2.2 Mulher e magistério: a emergência de uma nova realidade social no

Um dos fatores apontados para explicar a feminização da mulher no magistério é o fator social, pois o trabalho extradomiciliar passa a fazer parte das atividades da nova sociedade industrial que emergia no século XX. A integração da mulher nesse universo representa o desempenho de um papel social conquistado ou imposto pela necessidade, porém não vinculado socialmente ao comportamento esperado do sexo feminino.

Para a ordem social estabelecida, a liberação econômica das mulheres por meio do trabalho remunerado e sua autonomia intelectual, representada por uma educação não diferenciada da dos homens, significava a ruptura com os acordos tacitamente estabelecidos desde outras épocas e poderia promover desordem social ao alijar do sexo dominado essa subordinação. Portanto, tornava-se necessário que fossem educadas, porém somente se o lar, o marido e os filhos fossem com isso beneficiados.

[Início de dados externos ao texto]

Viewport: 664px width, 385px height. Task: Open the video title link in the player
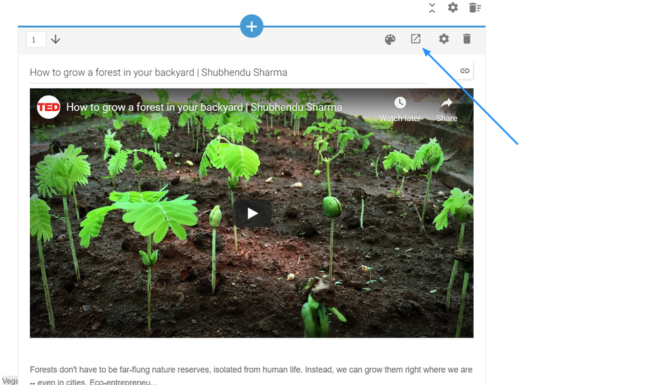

Mantida dentro de certos limites, a instrução feminina não ameaçaria os lares, a família e o homem. Essa educação, que, a princípio e de acordo com a tradição portuguesa, fora negada sob o pretexto de que conhecimento e sabedoria eram desnecessários e prejudiciais à sua frágil constituição física e intelectual, acabou por revelar-se desejável, quando a mulher passou a ser vista, na sociedade da época, como a principal mantenedora da família e da pátria, conforme pregava o discurso eugênico e positivista. Nesse contexto, o magistério configurou-se bastante adequado ao papel da mulher como regeneradora da sociedade e salvadora da pátria e tornou-se aceitável, em termos sociais, familiares e pessoais.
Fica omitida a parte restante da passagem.